Package 'OVL.CI'

Title: Inference on the Overlap Coefficient
Description: Provides functions to construct confidence intervals for the Overlap Coefficient (OVL). OVL measures the similarity between two distributions through the overlapping area of their distribution functions. Given its intuitive description and ease of visual representation by the straightforward depiction of the amount of overlap between the two corresponding histograms based on samples of measurements from each one of the two distributions, the development of accurate methods for confidence interval construction can be useful for applied researchers.
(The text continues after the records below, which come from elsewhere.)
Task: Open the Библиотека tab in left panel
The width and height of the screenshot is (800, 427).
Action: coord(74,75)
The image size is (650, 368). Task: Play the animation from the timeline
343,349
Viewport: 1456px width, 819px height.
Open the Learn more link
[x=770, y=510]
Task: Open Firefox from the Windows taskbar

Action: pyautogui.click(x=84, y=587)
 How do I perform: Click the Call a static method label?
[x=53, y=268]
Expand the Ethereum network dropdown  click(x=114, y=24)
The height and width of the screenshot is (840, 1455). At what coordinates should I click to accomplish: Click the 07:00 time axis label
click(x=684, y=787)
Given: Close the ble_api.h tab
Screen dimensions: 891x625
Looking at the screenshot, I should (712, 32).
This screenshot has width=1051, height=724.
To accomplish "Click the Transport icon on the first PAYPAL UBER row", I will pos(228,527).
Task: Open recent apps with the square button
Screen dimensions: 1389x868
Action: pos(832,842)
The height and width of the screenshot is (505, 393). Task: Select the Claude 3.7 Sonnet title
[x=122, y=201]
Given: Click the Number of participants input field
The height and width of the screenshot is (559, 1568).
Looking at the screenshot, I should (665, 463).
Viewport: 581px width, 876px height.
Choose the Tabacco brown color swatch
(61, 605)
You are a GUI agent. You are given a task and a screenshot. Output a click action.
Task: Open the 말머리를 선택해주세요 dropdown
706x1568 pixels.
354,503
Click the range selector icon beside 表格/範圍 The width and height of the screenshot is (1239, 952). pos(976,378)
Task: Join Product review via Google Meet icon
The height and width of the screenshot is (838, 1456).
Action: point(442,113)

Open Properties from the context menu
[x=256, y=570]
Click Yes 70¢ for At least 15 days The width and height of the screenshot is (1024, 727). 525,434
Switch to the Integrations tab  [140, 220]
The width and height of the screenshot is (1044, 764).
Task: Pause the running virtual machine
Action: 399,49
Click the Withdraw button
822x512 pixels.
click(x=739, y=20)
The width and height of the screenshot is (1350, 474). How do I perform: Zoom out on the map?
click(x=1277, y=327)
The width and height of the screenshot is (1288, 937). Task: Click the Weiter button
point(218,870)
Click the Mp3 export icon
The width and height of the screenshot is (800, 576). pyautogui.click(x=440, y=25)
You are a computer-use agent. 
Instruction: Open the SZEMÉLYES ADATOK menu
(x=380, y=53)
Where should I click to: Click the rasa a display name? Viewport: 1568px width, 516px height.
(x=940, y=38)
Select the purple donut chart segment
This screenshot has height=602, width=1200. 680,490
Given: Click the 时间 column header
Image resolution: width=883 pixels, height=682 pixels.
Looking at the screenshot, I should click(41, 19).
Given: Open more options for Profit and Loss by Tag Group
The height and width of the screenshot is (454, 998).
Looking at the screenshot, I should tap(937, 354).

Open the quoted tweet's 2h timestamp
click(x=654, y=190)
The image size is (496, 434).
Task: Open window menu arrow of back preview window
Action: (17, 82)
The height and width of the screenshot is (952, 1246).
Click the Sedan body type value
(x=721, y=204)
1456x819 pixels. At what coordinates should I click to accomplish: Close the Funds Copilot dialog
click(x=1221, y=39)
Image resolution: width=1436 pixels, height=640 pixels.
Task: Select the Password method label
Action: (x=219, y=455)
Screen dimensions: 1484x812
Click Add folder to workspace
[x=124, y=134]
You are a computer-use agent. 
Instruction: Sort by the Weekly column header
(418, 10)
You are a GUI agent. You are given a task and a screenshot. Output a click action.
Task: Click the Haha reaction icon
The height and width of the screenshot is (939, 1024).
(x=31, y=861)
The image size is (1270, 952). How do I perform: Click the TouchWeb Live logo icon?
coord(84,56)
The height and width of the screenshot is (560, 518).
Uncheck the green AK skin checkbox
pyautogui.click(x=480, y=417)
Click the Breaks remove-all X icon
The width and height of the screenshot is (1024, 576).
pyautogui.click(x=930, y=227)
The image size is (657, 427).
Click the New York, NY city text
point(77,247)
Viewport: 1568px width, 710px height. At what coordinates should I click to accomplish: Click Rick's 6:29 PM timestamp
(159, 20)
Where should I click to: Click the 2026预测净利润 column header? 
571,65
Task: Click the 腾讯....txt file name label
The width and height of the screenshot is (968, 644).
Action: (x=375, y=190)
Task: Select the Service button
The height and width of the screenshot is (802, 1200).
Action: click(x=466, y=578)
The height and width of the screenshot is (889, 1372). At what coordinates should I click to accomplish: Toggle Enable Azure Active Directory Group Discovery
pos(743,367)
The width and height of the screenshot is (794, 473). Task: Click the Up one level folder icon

Implements methods based on the work of Franco-Pereira, A.M., Nakas, C.T., Reiser, B., and Pardo, M.C. (2021) <doi:10.1177/09622802211046386> as well as extensions for multimodal distributions proposed by Alcaraz-Peñalba, A., Franco-Pereira, A., and Pardo, M.C. (2025) <doi:10.1007/s10182-025-00545-2>.
Authors: Alba M. Franco-Pereira [aut, cre, cph], Christos T. Nakas [aut], Benjamin Reiser [aut], M.Carmen Pardo [aut], Alba Alcaraz-Peñalba [aut, cph]
Maintainer: Alba M. Franco-Pereira <[email protected]>
License: GPL-2
Version: 0.1.1
Built: 2026-05-23 08:28:09 UTC
Source: https://github.com/cran/OVL.CI

Help Index


EM algorithm for a univariate Gaussian mixture

Description

Fits a univariate Gaussian mixture model using the Expectation-Maximization (EM) algorithm. The function is intended as a lightweight fallback implementation (e.g., when mixtools is unavailable or fails).

Usage

EM(X, K = 2, max_iter = 100, tol = 1e-05)

Arguments

X

Numeric vector of observations.

K

Integer. Number of mixture components.

max_iter

Integer. Maximum number of EM iterations.

tol

Positive numeric. Convergence tolerance for the absolute change in the log-likelihood.

Details

The algorithm is initialized using the k-means clustering procedure and then alternates between:

  1. E-step: computing the expectation of the complete log-likelihood function.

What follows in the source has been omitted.